Source: Department of Labor, http://en.wikipedia.org/wiki/P...
By comparison, median personal income is $32000, so those are actually clearly all middle class or above (yes, even taking into account median vs average); keep in mind that the above academic salaries are for 9 months, not 12 months, of work.
Furthermore, faculty salaries have slightly increased over time in constant dollars; they certainly haven't decreased, so teaching college is no less of a middle class job now than it was 10 or 20 years ago.
http://www.nea.org/home/34399....
And for every faculty opening, there are usually dozens of applications, so there is an oversupply of people willing to do this job.
Finally, if you want to earn more money, do something more demanding than teaching French literature, like tax preparation or accounting.
When Mary Margaret Vojtko died last September—penniless and virtually homeless and eighty-three years old, having been referred to Adult Protective Services because the effects of living in poverty made it seem to some that she was incapable of caring for herself—it made the news because she was a professor.
The story of Mary Margaret Vojtko is more complicated than it seems on first glance.
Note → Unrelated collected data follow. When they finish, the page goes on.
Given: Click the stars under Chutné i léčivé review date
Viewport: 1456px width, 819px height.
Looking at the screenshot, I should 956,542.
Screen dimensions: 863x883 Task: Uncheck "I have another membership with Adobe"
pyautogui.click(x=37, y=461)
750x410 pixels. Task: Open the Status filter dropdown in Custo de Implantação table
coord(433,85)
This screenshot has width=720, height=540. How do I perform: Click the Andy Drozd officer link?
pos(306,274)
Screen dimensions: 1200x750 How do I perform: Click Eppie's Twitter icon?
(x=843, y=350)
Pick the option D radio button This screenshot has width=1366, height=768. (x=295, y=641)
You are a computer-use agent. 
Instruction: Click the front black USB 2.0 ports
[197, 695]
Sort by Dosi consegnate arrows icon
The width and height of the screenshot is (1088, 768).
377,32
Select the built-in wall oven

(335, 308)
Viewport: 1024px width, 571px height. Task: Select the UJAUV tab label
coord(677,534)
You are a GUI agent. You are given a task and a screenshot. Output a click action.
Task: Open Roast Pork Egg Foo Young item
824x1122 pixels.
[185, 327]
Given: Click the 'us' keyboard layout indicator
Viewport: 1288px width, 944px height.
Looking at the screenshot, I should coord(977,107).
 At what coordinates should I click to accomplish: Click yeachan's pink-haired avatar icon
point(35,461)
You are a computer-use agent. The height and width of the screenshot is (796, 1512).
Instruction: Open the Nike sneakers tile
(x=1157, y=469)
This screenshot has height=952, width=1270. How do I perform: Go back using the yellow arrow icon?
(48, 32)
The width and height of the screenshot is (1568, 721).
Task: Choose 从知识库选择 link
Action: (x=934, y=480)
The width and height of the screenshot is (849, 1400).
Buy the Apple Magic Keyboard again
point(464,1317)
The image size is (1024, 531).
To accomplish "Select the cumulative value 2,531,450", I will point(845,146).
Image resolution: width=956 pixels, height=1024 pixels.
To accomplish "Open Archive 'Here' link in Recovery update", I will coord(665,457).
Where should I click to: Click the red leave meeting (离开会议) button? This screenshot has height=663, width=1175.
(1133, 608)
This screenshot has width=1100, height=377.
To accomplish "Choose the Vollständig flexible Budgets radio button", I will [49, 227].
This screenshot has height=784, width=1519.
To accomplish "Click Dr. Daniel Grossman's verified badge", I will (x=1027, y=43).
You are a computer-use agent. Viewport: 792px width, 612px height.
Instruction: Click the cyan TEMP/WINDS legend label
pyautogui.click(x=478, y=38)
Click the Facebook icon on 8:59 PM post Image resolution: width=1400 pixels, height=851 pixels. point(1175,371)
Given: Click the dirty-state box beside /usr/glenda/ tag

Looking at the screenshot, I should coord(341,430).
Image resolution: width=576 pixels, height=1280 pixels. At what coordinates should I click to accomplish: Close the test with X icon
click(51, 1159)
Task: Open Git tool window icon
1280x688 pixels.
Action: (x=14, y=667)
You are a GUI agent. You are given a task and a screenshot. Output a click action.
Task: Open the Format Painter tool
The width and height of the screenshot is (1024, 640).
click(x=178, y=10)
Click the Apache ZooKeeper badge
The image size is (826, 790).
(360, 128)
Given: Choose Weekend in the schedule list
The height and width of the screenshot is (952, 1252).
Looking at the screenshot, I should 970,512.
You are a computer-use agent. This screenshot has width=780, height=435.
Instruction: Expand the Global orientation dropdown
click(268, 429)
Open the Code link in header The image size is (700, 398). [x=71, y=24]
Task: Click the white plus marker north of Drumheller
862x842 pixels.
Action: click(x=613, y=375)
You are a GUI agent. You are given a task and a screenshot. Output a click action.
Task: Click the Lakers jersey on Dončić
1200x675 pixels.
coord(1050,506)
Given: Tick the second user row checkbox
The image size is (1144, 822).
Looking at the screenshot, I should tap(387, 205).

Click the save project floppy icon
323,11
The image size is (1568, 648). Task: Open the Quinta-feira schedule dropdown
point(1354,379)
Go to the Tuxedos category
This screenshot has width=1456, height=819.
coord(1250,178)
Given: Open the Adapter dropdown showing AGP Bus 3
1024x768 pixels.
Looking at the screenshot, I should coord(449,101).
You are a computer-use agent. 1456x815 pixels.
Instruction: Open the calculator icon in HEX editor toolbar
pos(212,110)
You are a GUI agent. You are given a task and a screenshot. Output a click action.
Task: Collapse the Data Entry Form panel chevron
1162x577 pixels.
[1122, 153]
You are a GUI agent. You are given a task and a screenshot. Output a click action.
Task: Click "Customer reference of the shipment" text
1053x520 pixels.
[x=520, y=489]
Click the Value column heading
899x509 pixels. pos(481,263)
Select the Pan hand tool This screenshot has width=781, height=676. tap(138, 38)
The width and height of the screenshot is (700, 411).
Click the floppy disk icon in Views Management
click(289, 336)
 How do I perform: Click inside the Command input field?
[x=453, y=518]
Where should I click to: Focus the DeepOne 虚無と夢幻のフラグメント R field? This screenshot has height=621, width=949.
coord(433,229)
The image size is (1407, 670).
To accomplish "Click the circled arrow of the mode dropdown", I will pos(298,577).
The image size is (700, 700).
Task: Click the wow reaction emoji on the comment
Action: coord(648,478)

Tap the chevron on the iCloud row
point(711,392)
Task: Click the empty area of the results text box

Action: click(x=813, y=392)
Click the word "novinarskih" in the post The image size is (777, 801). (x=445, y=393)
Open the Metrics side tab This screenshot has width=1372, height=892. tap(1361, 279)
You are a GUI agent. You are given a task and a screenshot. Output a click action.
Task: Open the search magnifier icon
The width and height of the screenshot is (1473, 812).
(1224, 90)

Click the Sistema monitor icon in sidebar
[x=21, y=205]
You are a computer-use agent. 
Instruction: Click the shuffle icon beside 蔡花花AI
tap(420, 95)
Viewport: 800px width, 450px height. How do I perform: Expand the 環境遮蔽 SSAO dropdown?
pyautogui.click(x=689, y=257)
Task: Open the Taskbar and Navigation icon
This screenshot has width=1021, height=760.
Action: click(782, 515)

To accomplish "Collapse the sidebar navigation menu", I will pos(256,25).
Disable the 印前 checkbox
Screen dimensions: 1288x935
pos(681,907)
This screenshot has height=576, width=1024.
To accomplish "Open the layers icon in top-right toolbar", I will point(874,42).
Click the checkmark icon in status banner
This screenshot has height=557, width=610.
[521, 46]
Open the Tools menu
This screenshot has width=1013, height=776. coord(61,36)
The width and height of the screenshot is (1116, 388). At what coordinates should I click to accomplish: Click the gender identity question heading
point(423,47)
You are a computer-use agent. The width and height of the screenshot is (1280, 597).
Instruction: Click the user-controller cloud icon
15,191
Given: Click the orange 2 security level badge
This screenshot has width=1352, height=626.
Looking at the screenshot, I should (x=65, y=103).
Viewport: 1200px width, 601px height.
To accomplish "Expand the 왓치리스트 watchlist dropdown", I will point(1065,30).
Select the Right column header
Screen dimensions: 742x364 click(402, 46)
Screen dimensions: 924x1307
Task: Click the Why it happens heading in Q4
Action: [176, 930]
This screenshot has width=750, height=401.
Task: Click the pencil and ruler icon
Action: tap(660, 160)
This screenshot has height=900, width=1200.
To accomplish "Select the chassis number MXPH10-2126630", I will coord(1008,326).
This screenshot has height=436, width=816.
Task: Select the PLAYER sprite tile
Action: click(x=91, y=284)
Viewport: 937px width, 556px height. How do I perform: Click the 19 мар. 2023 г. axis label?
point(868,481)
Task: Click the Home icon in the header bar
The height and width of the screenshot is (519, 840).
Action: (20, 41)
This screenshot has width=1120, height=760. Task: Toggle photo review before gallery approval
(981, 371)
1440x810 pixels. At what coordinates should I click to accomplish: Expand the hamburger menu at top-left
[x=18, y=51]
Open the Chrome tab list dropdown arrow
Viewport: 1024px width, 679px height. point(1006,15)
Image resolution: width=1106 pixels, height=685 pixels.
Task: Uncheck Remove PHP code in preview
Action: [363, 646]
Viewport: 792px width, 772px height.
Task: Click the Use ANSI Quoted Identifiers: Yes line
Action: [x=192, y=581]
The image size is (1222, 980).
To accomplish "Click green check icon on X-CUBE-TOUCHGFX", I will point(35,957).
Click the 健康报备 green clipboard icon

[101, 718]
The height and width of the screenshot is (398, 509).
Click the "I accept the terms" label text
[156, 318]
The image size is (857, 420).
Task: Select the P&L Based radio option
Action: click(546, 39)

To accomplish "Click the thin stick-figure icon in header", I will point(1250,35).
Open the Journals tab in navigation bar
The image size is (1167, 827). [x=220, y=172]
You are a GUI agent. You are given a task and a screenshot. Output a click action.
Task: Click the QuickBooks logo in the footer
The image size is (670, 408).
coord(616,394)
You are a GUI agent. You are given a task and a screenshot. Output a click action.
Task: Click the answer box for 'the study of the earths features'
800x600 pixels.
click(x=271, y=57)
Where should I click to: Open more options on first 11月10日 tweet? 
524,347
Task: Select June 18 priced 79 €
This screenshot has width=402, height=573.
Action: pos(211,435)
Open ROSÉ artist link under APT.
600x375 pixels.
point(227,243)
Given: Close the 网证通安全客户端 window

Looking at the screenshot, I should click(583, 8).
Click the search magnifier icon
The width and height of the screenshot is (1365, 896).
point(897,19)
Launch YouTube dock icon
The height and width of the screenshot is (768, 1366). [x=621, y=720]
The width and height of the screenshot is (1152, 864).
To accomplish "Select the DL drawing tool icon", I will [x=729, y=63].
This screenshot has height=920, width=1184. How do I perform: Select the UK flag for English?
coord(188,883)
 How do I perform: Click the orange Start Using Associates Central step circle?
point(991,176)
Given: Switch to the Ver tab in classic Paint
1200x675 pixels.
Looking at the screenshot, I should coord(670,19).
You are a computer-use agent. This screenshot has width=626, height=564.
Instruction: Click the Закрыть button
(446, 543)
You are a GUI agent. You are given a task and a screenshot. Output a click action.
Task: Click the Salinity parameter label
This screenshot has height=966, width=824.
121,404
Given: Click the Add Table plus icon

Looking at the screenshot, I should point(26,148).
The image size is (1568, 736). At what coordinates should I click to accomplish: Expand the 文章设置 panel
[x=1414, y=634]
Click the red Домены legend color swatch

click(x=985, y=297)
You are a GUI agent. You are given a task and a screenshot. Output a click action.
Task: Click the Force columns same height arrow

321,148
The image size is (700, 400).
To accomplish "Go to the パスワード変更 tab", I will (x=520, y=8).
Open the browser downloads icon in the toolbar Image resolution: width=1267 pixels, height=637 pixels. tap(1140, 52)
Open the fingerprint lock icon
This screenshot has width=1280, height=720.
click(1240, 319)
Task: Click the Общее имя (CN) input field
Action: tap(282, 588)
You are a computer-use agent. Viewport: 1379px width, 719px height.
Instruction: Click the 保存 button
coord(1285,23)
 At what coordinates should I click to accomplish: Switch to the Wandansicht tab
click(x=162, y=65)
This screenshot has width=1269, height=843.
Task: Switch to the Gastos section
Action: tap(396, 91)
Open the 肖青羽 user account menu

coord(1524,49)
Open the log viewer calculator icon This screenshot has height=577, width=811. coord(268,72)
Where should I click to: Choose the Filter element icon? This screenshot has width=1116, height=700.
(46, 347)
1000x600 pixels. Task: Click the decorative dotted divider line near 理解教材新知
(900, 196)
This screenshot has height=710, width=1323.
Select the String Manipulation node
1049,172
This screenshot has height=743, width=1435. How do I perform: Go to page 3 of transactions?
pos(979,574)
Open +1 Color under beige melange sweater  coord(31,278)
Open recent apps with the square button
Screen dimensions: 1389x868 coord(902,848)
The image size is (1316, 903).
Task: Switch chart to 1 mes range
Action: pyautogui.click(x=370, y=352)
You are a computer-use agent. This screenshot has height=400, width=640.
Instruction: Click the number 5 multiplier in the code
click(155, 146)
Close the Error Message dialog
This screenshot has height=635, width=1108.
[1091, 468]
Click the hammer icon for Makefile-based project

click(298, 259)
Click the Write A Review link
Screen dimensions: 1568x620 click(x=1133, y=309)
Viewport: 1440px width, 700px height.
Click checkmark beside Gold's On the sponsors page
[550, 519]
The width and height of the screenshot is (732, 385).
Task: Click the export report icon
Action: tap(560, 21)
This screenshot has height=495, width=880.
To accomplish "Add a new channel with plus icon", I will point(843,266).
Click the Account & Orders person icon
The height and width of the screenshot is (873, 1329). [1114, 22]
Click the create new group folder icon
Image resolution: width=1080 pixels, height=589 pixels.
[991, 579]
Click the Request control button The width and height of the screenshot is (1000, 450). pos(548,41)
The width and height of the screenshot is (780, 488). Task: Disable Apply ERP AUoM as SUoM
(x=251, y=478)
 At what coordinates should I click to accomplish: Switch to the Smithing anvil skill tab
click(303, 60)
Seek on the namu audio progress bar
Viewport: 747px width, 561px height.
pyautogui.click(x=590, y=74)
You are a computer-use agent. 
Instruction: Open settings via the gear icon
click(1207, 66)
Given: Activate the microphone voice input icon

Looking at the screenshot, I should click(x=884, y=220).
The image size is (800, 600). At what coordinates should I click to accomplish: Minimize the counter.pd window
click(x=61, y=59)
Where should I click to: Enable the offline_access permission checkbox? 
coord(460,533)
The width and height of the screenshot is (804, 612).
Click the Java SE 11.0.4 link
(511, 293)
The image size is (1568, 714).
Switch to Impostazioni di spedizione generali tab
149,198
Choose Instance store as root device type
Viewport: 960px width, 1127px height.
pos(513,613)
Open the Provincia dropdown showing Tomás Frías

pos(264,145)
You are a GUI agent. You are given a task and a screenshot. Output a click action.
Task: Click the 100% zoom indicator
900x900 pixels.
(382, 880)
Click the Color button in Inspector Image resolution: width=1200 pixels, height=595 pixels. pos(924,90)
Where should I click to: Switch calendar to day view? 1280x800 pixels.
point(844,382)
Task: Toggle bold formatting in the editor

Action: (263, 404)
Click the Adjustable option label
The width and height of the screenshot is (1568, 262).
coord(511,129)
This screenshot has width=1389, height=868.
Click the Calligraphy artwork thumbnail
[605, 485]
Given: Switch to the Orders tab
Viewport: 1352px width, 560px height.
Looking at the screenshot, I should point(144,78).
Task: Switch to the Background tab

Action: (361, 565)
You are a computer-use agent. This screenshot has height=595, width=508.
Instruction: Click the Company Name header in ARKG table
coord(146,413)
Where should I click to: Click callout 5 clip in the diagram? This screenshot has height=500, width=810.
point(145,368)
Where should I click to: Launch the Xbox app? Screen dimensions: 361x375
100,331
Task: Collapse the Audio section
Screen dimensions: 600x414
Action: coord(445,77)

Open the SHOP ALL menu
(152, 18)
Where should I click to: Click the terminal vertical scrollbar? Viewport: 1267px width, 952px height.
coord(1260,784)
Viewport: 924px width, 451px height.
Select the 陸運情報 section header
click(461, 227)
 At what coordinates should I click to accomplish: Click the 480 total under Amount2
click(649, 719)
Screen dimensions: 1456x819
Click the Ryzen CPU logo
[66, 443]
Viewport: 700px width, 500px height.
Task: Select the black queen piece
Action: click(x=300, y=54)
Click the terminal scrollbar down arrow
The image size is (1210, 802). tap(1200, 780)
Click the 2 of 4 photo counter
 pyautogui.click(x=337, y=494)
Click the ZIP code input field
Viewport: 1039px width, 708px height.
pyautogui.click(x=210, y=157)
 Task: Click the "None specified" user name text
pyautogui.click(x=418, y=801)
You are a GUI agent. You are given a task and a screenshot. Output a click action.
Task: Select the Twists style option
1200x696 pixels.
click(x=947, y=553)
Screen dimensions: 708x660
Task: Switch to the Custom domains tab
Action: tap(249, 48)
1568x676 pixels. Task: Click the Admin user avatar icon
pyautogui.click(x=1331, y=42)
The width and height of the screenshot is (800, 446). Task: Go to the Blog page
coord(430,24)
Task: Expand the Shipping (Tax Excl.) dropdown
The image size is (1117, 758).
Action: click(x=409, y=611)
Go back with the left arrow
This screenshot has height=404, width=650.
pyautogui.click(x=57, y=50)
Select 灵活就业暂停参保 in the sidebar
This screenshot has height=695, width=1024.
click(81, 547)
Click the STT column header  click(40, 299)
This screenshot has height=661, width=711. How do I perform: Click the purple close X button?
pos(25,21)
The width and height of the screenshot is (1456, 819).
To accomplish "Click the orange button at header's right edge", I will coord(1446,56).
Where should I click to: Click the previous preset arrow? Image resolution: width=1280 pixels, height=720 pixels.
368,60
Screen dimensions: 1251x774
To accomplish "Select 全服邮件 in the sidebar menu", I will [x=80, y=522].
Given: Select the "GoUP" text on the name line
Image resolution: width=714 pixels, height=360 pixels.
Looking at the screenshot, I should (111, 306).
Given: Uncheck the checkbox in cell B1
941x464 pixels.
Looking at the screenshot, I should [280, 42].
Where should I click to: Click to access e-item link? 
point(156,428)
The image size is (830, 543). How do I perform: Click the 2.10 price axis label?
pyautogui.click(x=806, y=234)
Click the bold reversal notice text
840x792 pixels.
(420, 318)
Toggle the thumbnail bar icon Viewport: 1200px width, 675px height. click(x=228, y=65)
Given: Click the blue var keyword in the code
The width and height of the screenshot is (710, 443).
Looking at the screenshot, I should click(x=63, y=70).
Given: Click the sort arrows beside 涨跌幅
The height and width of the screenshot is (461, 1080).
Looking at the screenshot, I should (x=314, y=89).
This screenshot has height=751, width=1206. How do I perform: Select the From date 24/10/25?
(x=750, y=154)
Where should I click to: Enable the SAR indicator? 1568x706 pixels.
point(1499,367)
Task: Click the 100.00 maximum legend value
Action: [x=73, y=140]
Vojtko was a hoarder who rebuffed numerous attempts by others to reach out and help. Among other things, she refused to let a repairman fix her boiler because she didn't want anyone disturbing her house. Yes, she was paid poorly and had no benefits, but there were other factors at work.
Not to mention we're the only computer lab on campus that's open until midnight during the school year (and until 2 am the week before finals). So if you're talking about academic services ... we're not just the place with the books. We also have classrooms which are very heavily used. But still, a new gym is more important than something that actually supports learning. And buying a new house for a new president is more important than paying professors. I guess maybe they'll sell the house the last president lived in? Don't really know. But why should we provide the president with a house in the first place?
Sports. That is all there really is to it. The idiocracy of America values sports infinitely higher than academics. University of Chicago, one of the schools with the least emphasis on sports, has 81% full time instructors, the majority tenure or on the tenure track, and a student to teacher ratio of 6:1. Yes it's expensive to go there, but at least you know where the money is going. It's not paying $5 million a year for a name football coach.
The only thing worse than a Democrat is a Republican.
...I find this whole thread really amazing to read, and almost impossible to understand.
Most countries I know have large, well-reputed public university systems. I happen to work on the largest university of Mexico (and Latin America), UNAM. Tuition? Virtually zero (there is a 1940s law where it stipulates a tuition for this university... It currently sits at MX$0.30, or ~US$0.02 per semester). Most public schools in Mexico have 100% free programs. Not only that, the same situation holds for most of Latin America. And that's for college level ("Licenciatura") — Want to study a Masters or Doctorate degree? In all of the "excellence"-rated programs, you are automatically entitled to receive funding from the government so you don't have to find a way to pay for your life while you work to become a more productive member of society. And yes, we do have private universities, often as expensive as USA-based ones are. But the fields where they excel are usually very different.
I know this same model exists in most Latin American countries. European states have a somewhat different program, but still, public (government-funded and tuition-free) universities are all but the norm. I just cannot understand how the USA continues to function (some would even say, thrive) under such schemes.